:: TEXT PASSAGE

With massive brain drain in Nigeria, how does the Authority plan to sustain and keep medical practitioners working at its various centres?

This is a bigger question beyond what NSIA can address, I really don’t know but I will tell you 2 things. We have made the right investment for the right equipment and provide the right training and I don’t think we’ve lost anyone in any of these excursions outside the country; part of this is because the NSIA runs these things with the private sector philosophy.

How much is being projected for construction?

This is an expansion stage, about $100 million just to make investment and get it going, they generate revenue; they have P&L. They are all profitable once we are running, so, once you make the investment, provide the working capital it helps you jump start. It starts first of all as a business so they provide their own revenue, their own P&L. We signed eight today and we will be signing 8 again soon because the negotiations are very complex, there is a mix agreement, there is collaboration agreement, and there are all sorts of things that go up between us and the teaching hospitals. These negotiations have been going on since last year to get to this point, is well over a year that we’ve been back and forth so those who are ready will start and we begin to operate as the others come through, so like we said depending on what the centre is. If it’s a full scale 24/7 diagnostics and radiology centre they have to participate but if it is a cancer treatment centre that could be up to $20 million.

::::

TASK DETAILS>
Write out the interview on the NSIA health centres word for word, starting at "This is a bigger" and ending at "projected for construction?".

:: INFORMATION GIVEN

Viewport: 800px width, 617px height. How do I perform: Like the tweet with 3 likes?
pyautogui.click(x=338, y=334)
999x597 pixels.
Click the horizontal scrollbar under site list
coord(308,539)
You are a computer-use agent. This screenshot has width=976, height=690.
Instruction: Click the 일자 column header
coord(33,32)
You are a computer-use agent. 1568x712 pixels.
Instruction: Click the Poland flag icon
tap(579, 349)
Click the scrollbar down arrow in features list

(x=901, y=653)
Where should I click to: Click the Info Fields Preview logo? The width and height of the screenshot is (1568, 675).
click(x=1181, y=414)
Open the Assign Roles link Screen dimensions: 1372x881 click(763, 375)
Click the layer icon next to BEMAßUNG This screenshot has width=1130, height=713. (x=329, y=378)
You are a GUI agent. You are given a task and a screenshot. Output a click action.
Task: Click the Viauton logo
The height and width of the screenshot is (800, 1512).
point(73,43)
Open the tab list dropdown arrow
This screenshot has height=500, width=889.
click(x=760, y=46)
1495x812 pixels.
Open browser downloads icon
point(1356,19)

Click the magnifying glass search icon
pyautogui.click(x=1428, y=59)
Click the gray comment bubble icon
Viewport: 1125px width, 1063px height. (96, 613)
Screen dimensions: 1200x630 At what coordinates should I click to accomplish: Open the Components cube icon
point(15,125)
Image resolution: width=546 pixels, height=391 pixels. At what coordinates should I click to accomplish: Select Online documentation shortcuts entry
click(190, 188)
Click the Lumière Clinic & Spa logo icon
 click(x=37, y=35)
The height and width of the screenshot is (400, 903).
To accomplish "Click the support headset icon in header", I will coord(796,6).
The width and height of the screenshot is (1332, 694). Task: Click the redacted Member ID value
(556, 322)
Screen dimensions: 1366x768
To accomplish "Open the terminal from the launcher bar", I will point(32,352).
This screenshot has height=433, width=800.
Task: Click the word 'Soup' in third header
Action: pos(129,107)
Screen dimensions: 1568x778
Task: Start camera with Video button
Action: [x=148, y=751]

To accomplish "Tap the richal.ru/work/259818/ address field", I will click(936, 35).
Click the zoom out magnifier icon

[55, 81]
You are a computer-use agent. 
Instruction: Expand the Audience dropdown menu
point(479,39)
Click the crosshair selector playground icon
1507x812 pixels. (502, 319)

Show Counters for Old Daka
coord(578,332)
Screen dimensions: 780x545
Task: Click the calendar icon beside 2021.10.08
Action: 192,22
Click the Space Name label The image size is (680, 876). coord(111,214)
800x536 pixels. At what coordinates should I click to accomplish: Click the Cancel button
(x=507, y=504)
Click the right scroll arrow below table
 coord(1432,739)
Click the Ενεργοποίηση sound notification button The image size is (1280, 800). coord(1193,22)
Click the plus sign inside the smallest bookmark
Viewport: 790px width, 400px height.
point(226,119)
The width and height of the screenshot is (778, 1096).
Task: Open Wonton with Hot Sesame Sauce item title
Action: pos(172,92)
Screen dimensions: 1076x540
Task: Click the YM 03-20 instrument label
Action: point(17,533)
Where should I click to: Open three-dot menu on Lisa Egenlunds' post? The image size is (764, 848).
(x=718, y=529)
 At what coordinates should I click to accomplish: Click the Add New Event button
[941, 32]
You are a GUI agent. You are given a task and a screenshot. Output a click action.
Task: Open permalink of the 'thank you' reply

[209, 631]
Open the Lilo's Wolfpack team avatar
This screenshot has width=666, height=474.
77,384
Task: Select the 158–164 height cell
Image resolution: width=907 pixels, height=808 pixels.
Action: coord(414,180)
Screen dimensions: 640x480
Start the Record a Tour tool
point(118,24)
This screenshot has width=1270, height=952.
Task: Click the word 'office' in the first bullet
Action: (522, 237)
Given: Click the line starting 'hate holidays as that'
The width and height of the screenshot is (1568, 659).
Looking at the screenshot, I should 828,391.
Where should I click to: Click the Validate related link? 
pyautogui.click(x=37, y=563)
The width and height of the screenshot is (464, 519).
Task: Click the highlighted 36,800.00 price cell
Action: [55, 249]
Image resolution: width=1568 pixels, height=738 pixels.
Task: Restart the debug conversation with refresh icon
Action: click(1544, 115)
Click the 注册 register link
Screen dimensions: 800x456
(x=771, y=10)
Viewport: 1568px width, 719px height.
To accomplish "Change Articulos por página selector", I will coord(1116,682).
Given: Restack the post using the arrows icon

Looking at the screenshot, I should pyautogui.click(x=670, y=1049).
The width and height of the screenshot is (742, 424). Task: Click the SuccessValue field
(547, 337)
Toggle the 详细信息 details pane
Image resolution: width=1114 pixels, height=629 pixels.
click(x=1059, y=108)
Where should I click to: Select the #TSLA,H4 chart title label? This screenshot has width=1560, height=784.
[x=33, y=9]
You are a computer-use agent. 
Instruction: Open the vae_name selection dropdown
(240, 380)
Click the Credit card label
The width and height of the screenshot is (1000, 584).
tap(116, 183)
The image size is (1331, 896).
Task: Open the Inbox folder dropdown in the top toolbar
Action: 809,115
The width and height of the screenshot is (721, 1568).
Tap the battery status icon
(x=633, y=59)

::::

EXERCISE ANSWER>
This is a bigger question beyond what NSIA can address, I really don’t know but I will tell you 2 things. We have made the right investment for the right equipment and provide the right training and I don’t think we’ve lost anyone in any of these excursions outside the country; part of this is because the NSIA runs these things with the private sector philosophy.

How much is being projected for construction?